試合は前半12分にショートコーナーからブラジル代表MFウィリアンがドリブルで持ち込み、右足のミドルシュートをゴール右隅に突き刺してアウェーのチェルシーが先制。さらにチェルシーは同アディショナルタイムにトットナムGKパウロ・ガッサニーガのファールでPKを獲得。これもウィリアンが決めてリードを広げた。

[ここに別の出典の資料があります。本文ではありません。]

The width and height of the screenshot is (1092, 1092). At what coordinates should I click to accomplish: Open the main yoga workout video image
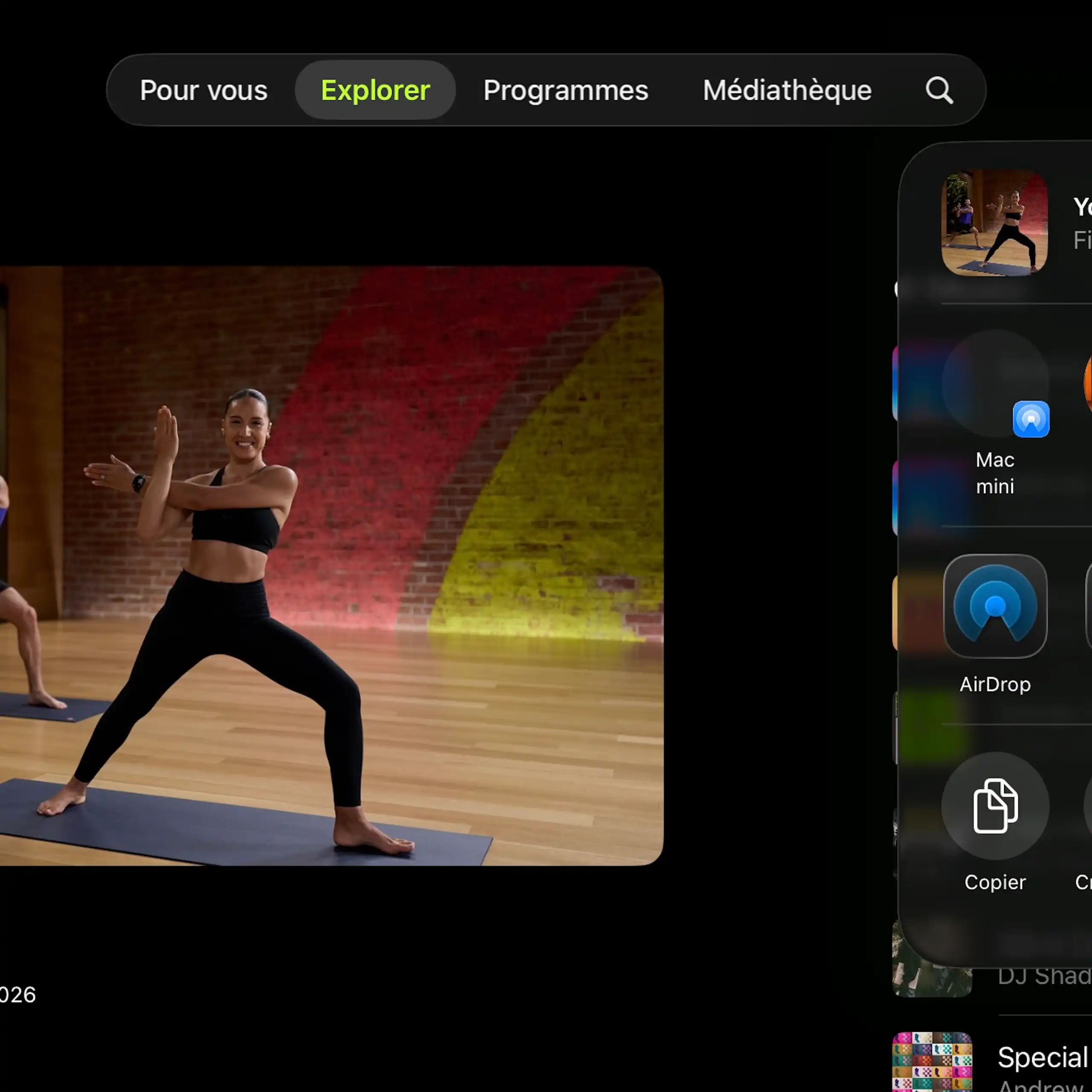(331, 566)
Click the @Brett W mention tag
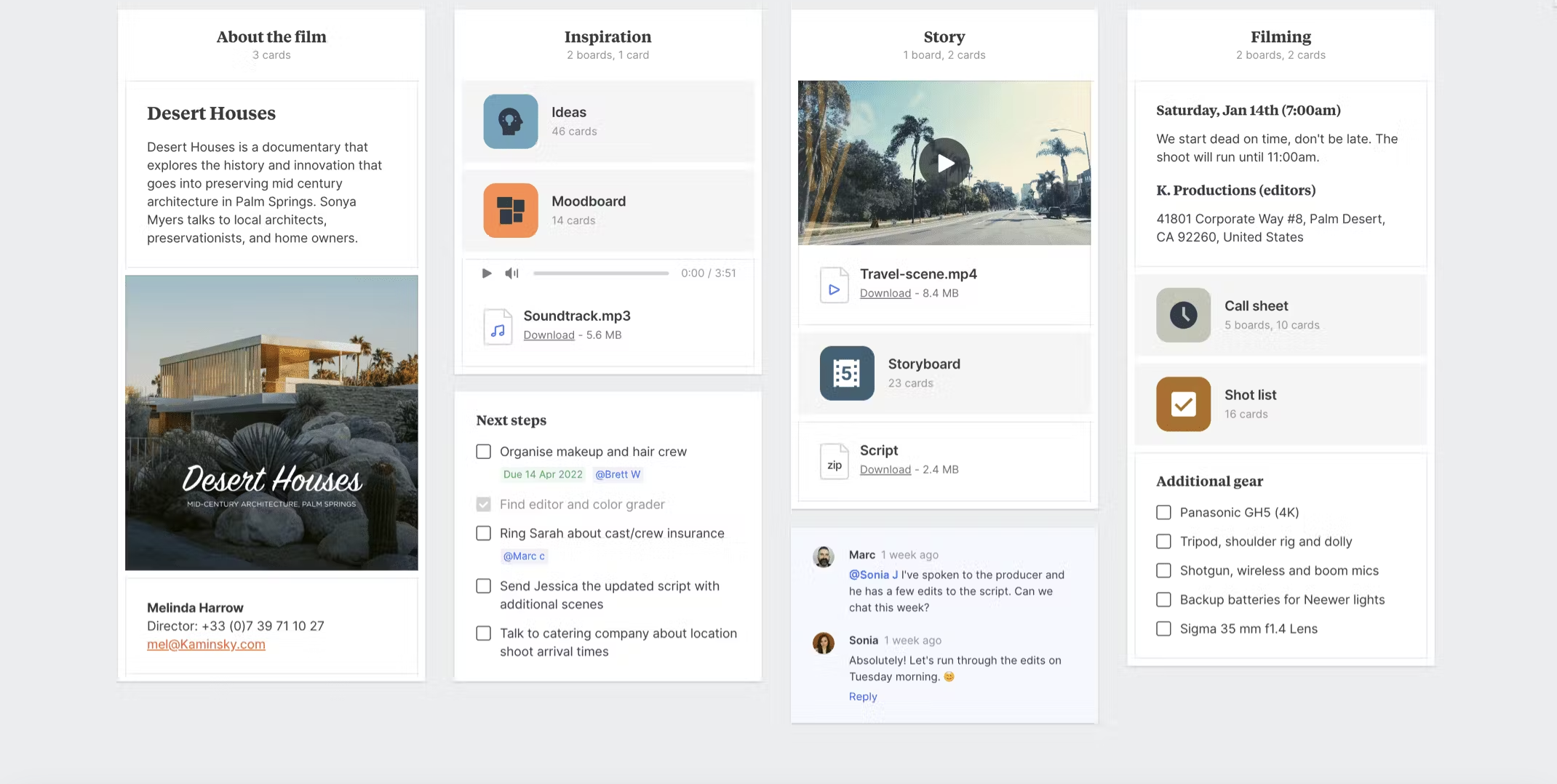The width and height of the screenshot is (1557, 784). tap(617, 474)
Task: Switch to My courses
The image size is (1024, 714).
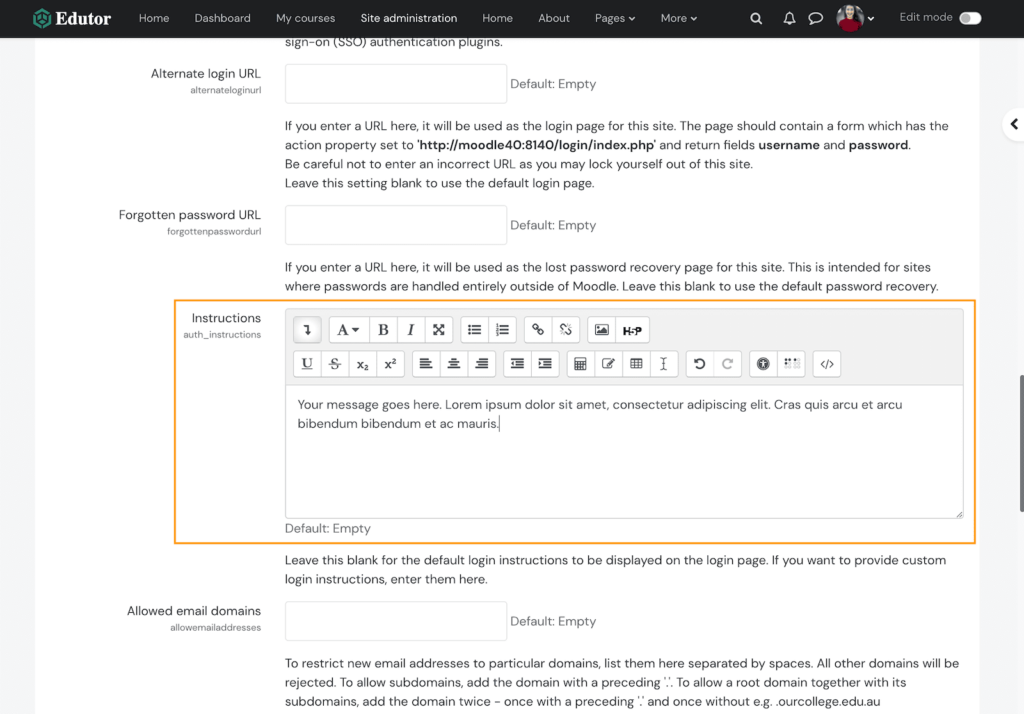Action: tap(305, 18)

後半にはトットナムの韓国代表DFソン・フンミンが退場処分に。ソン・フンミンはリュディガーと競り合って倒れた際に、相手の腹のあたりを蹴り上げるような危険な行為をしてしまい、VARで確認の末にレッドカードが提示された。スパーズファンからはブーイングが鳴り響き、チェルシーGKケパ・アリサバラガに対してスタンドから飲み物の入った容器が投げ入れられるなど、重苦しい雰囲気となった。
こうした騒動のなか、スタンドのトットナムサポーターからは黒人選手のリュディガーに対する人種差別的な発言も行なわれていた疑惑も浮上し、波紋を呼んでいる。リュディガーは試合後にツイッターを更新し、「フットボールの試合でまた人種差別があった。これは本当に悲しいことだが、公の場で話すことは非常に重要なこと。そうしなければ、また数日後には忘れられてしまう」などと投稿し、世界中に向けて発信した。
この件についてはトットナムも声明を発表。「チェルシーとその選手からの情報収集を含め、徹底的な調査を行っている」とし、「人種差別はいかなる形でも許容することはできず、スタジアムでは認められません。 私たちはこのことを非常に重く受け止め、そのような言動をしていることが判明した個人に対し、スタジアムへの入場禁止を含め、可能な限りの措置を講じます」と問題解決に全力で取り組む姿勢を示した。
黒人選手が多くプレーするイングランドのプレミアリーグやイタリアのセリエAではスタジアムでの人種差別行為が頻発しており、サッカー界でも大きな問題となっている。